NON CENSURÉ - C'est un débat pour la forme auquel les députés se sont adonnés, jeudi 19 février. Si le gouvernement n'a pas été renversé, le dépôt d'une motion de censure n'en reste pas moins un fait rare du jeu politique français.
Sans surprise, cette motion n'a pas été adoptée, recueillant 234 voix "pour". Il en fallait au moins 289, soit la majorité absolue, pour pousser le gouvernement à la démission. Déposée par 109 parlementaires UMP et UDI, la motion a reçu le soutien de la totalité des 198 élus UMP, 23 UDI (sur 30), 6 députés du Front de Gauche (sur 15) et 6 non-inscrits sur 9 (dont les deux FN), mais aucun écologiste (Sauf Isabelle Attard de Nouvelle Donne) ou socialiste n'a voté en sa faveur. En conséquence, la loi Macron est officiellement "adoptée" par l'Assemblée, avant d'être discutée au Sénat.

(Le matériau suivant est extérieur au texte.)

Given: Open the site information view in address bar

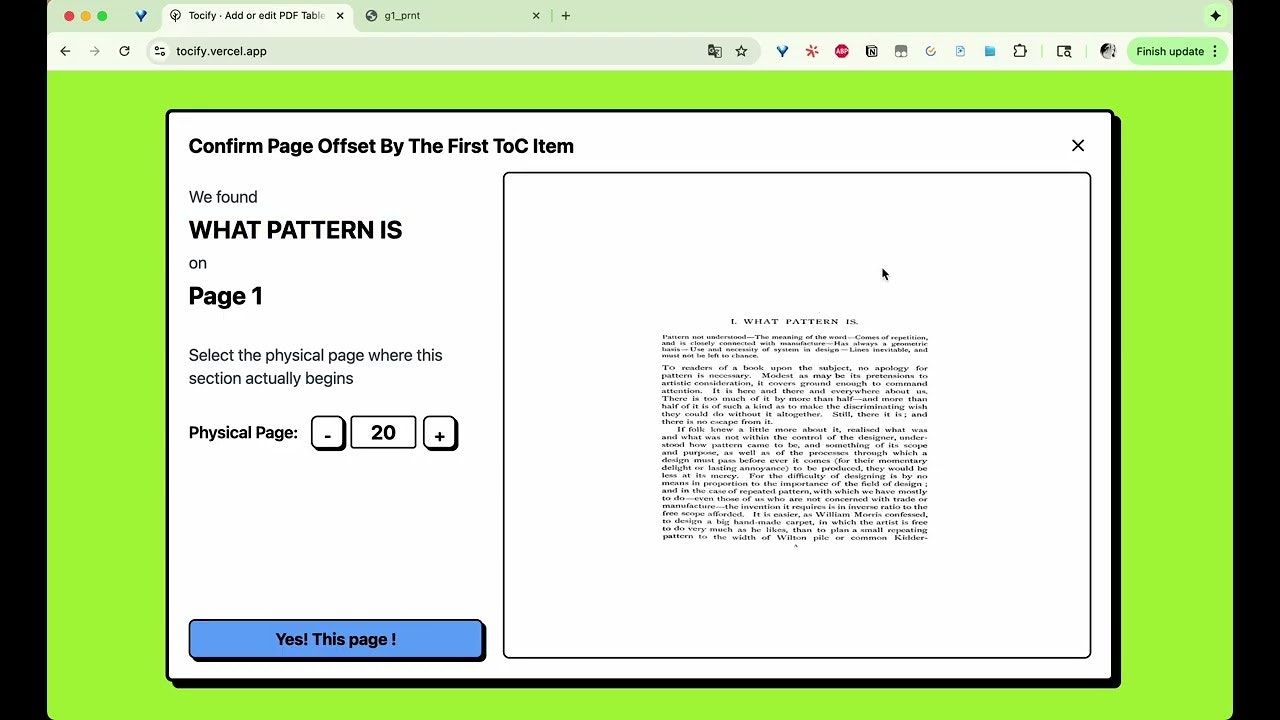Looking at the screenshot, I should pyautogui.click(x=159, y=51).
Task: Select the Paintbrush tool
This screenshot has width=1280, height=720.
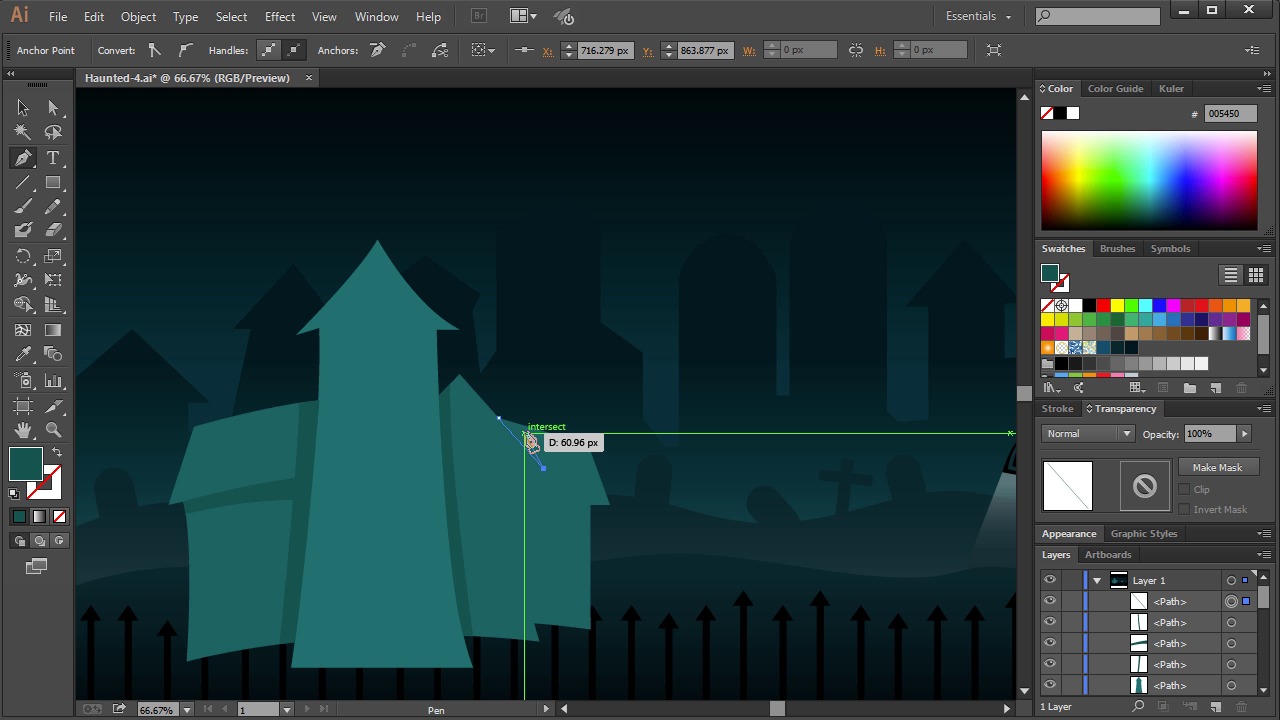Action: coord(23,207)
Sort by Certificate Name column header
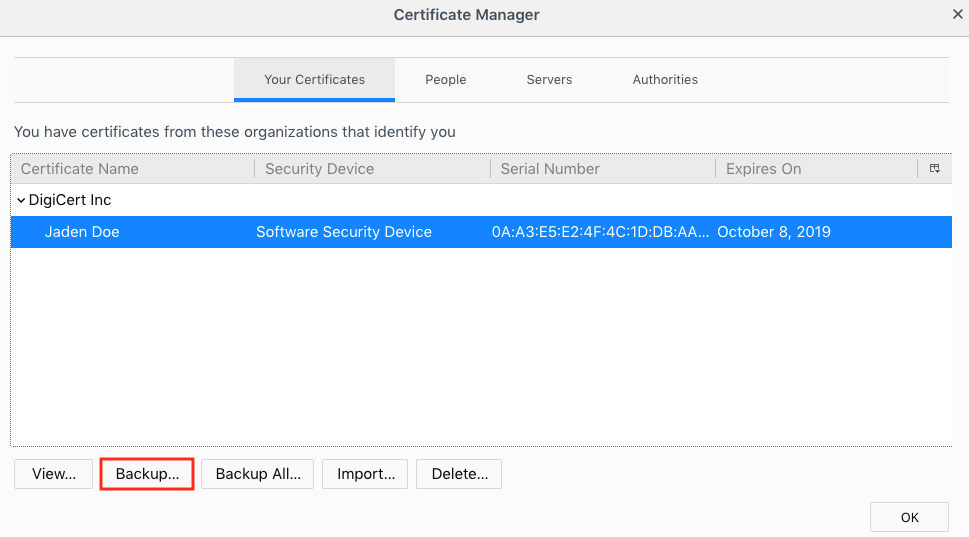 click(x=80, y=169)
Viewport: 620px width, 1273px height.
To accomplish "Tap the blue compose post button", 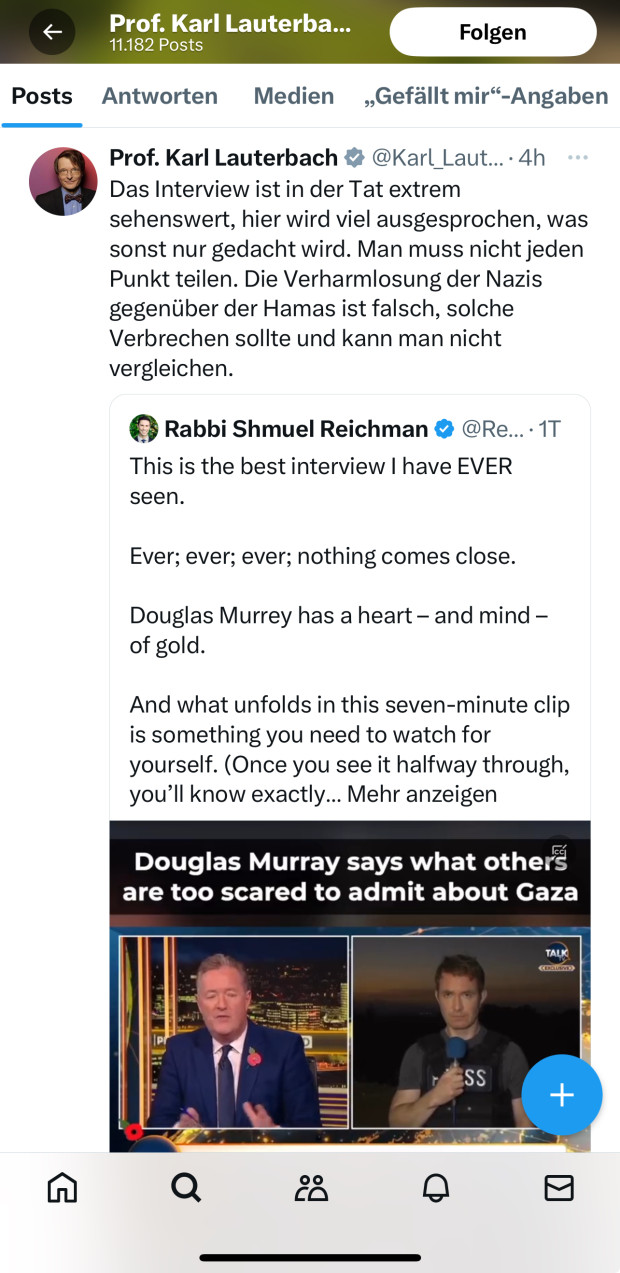I will 561,1095.
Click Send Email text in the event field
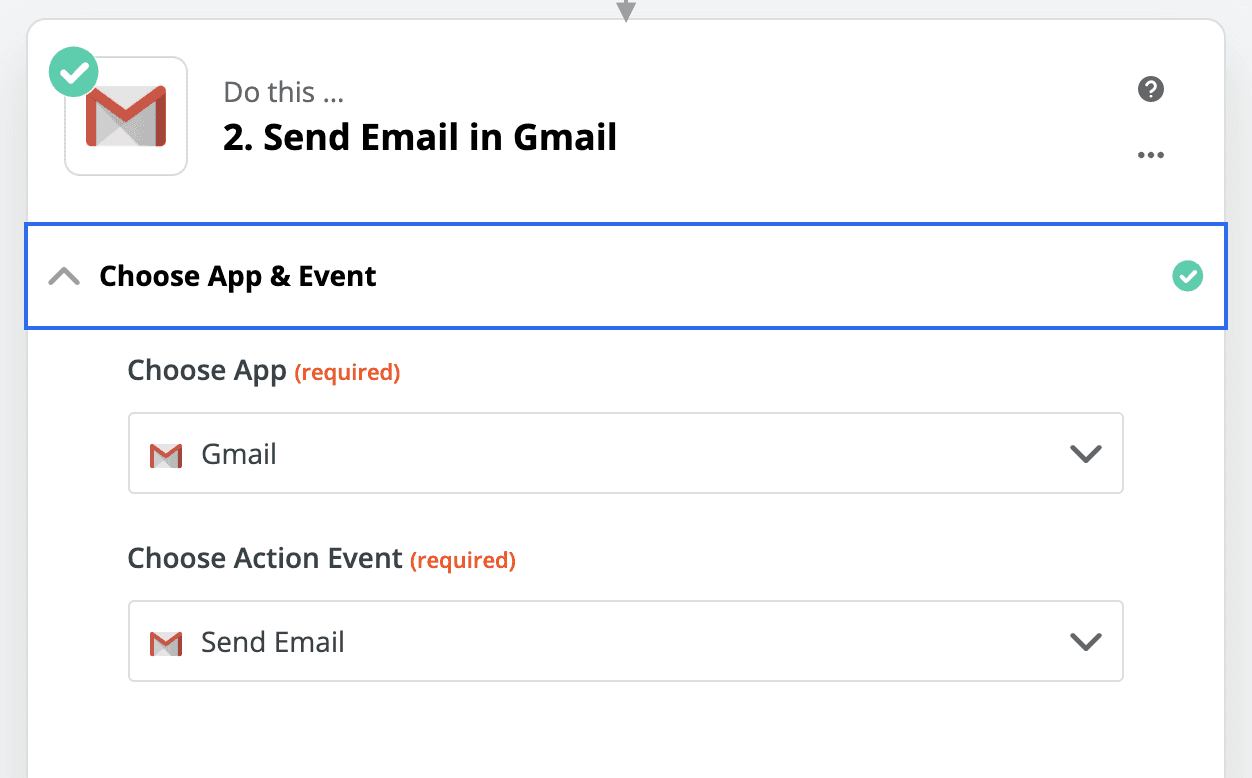Image resolution: width=1252 pixels, height=778 pixels. click(x=273, y=642)
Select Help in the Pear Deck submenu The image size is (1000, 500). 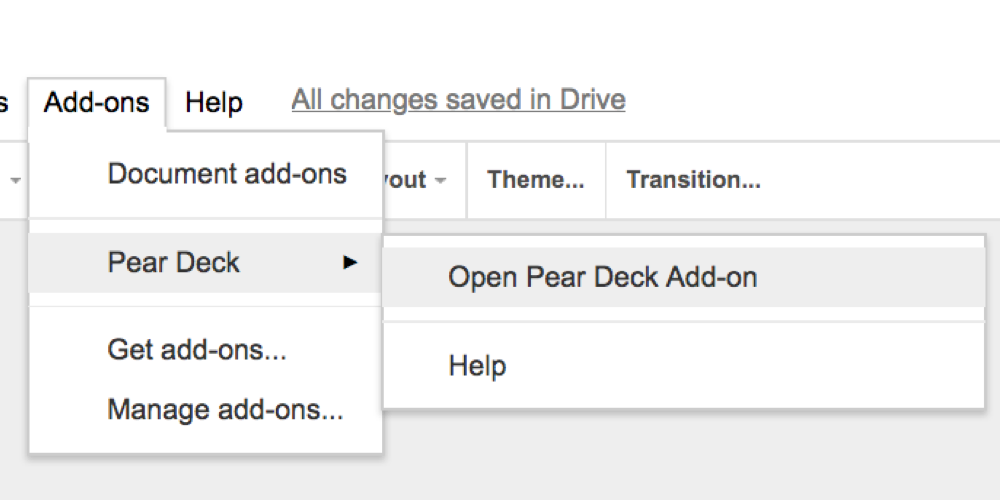pos(478,366)
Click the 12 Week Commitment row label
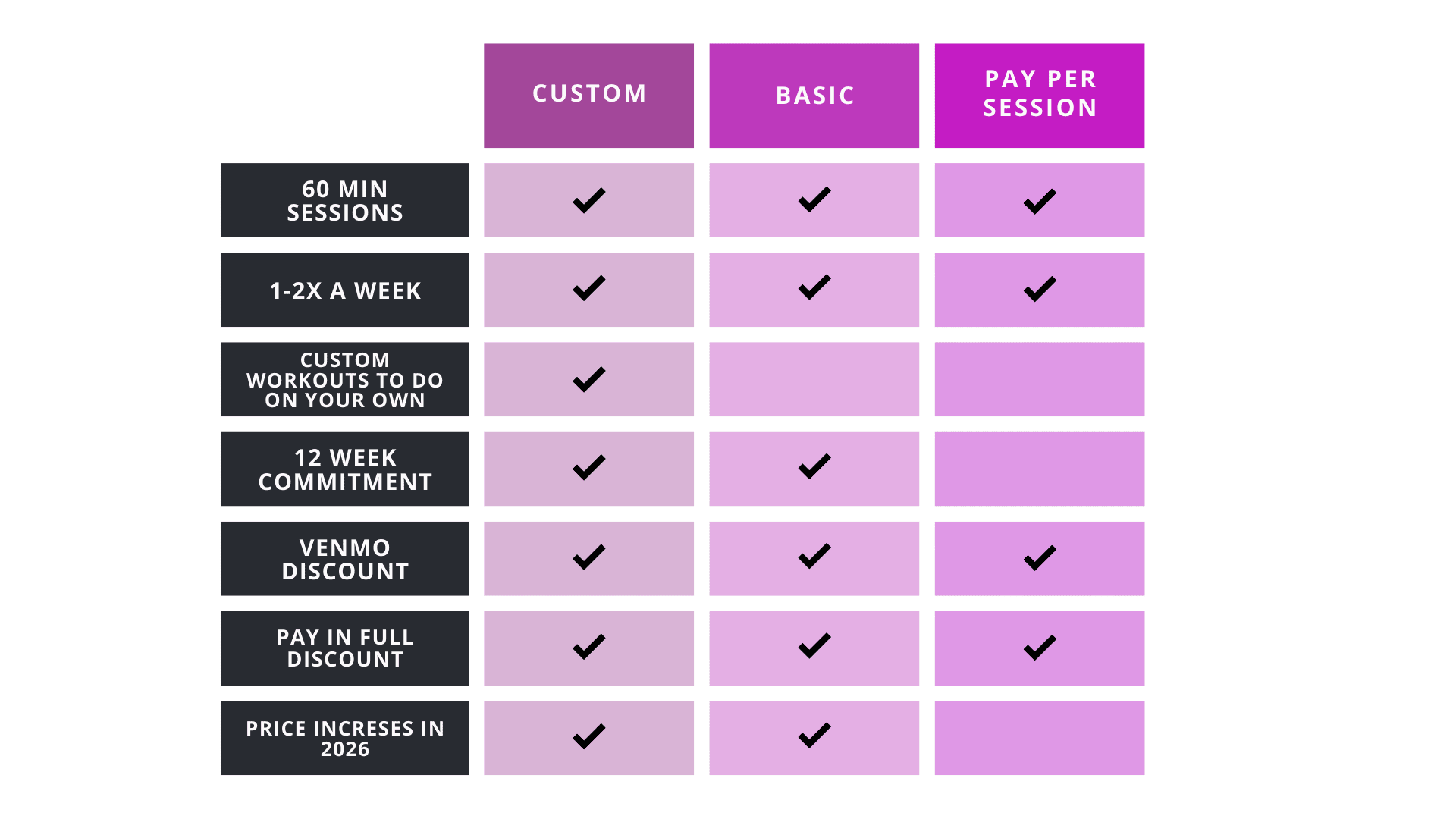Image resolution: width=1456 pixels, height=819 pixels. pyautogui.click(x=344, y=469)
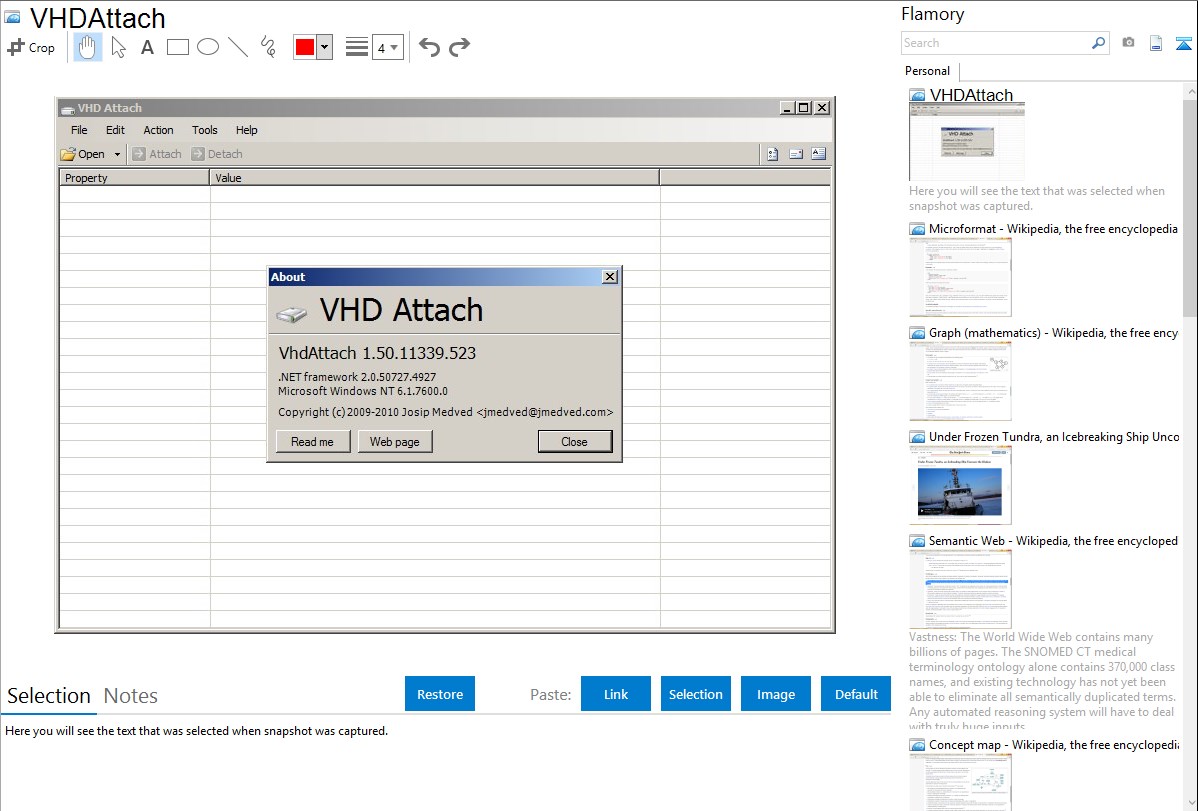This screenshot has height=811, width=1198.
Task: Open the color picker dropdown arrow
Action: point(324,47)
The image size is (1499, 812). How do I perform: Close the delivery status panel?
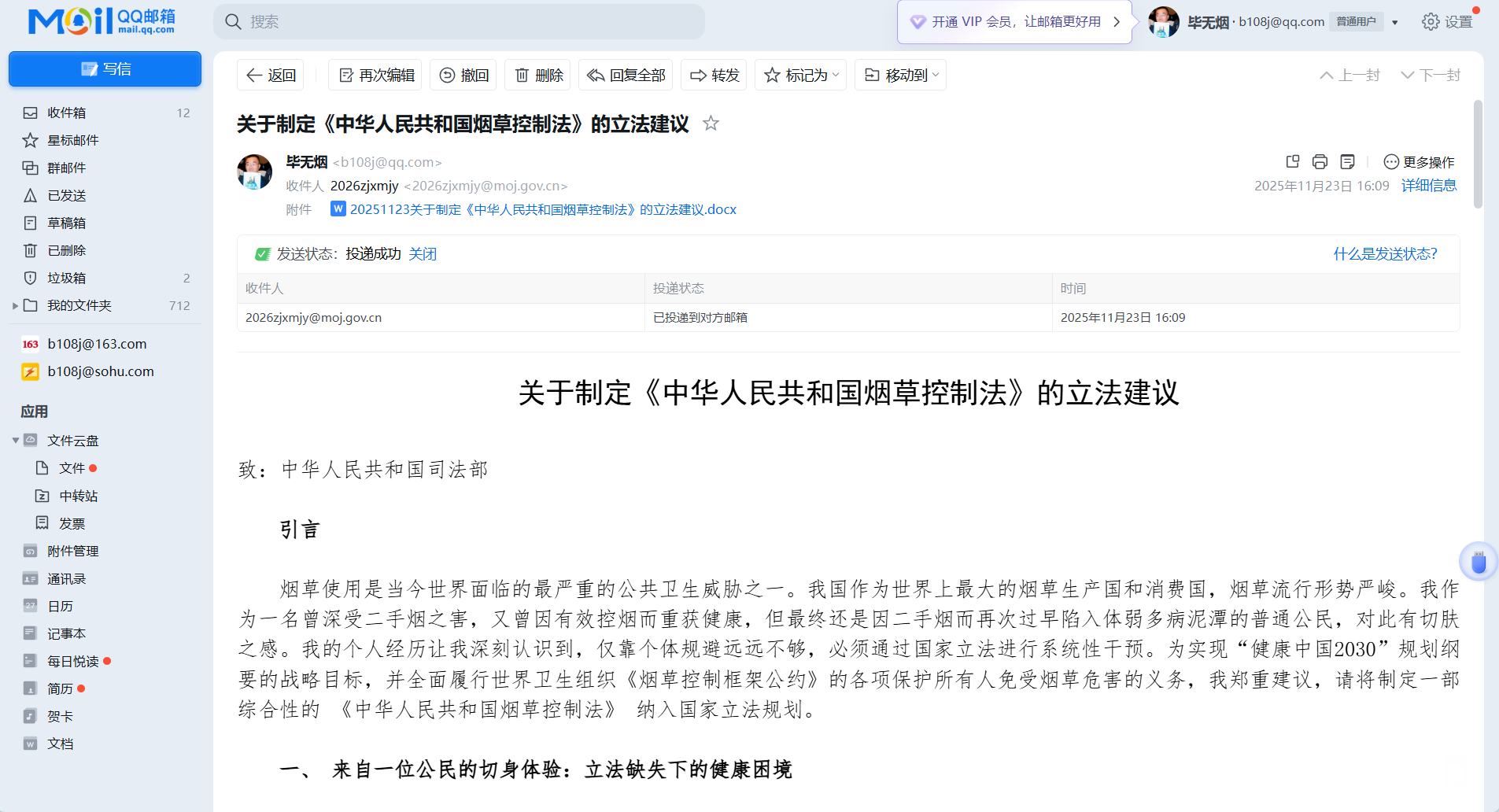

Le détail complet des votes est à retrouver à la fin de cet article.
Il y avait certes peu de suspense quant à l'examen de la motion de censure contre le gouvernement, déposée par l'UMP et l'UDI en réponse au recours au 49.3 pour faire adopter la loi Macron en force. Mais il n'est pas anodin de voir se succéder à la tribune, comme ce fut le cas de 16 heures jusqu'au vote à partir de 18h15, les présidents des six groupes politiques de l'Assemblée sur cette question. Avant le vote, Manuel Valls himself a répondu aux patrons des groupes.
Ce live est maintenant terminé. Le Lab vous propose de retrouver ci-dessous ses instants choisis de cette tranche de vie parlementaire.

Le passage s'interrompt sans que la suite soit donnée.